Goodlatte’s gambling legacy

Goodlatte’s legacy is vast. But he’s best known in gaming circles for his role in crafting the UIGEA, and sneaking it through Congress in the Safe Ports Act of 2006.

Goodlatte authored the original legislation the UIGEA was largely based on, the Internet Gambling Prohibition and Enforcement Act, and was one of the UIGEA’s most vocal supporters in Congress.

As much damage as Goodlatte caused, he inadvertently opened the door for legal online gambling in the US.

When a ban turns into legalization

Daily fantasy sports has used the fantasy exemption in UIGEA to its advantage.

UIGEA states:

“…participation in any fantasy or simulation sports game or educational game or contest in which (if the game or contest involves a team or teams) no fantasy or simulation sports team is based on the current membership of an actual team that is a member of an amateur or professional sports organization … and that meets the following conditions: …”

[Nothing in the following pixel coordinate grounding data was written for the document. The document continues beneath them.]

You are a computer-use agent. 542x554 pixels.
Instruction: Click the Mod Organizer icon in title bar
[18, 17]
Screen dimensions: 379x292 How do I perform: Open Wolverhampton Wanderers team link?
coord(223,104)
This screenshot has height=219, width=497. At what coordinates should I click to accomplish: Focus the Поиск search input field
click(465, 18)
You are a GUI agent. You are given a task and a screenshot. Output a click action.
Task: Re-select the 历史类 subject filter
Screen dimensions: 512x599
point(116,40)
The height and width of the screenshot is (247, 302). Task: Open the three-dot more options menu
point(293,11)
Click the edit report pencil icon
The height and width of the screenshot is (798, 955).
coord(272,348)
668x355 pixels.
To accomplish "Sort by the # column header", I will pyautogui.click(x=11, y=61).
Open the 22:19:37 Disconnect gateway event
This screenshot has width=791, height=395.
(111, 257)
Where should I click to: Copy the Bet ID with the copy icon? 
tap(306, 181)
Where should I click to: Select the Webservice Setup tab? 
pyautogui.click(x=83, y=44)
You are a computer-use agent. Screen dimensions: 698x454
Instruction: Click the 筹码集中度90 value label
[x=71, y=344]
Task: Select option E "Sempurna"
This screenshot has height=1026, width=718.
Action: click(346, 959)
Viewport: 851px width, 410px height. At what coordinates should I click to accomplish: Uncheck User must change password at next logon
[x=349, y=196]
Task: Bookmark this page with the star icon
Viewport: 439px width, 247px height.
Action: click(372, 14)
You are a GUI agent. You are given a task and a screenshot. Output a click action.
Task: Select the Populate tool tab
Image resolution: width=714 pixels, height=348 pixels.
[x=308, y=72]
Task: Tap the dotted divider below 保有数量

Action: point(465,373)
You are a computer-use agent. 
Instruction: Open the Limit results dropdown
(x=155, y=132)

In part because of this language, DFS is now expressly legal in no less than 17 states.

Another UIGEA supporter, Rep. Jim Leach (R-IA) has since said DFS is something he never anticipated:

“The assumption was that while unconstrained Internet gambling could change the nature of America’s savings and investment patterns, fantasy sports would be a ‘de minimus’ footnote. No one ever conceived of it becoming a large scale activity or that it could transition into one-day contests”

Online gambling, too

Further, UIGEA contains language that allows intrastate online gambling:

“The term “unlawful Internet gambling” does not include placing, receiving, or otherwise transmitting a bet or wager where—

“(i) the bet or wager is initiated and received or otherwise made exclusively within a single State;

“(ii) the bet or wager and the method by which the bet or wager is initiated and received or otherwise made is expressly authorized by and placed in accordance with the laws of such State, and the State law or regulations include—”

That language, along with a 2011 Office of Legal Counsel opinion, paved the way for New Jersey, Delaware, Nevada and now Pennsylvania to legalize online gambling.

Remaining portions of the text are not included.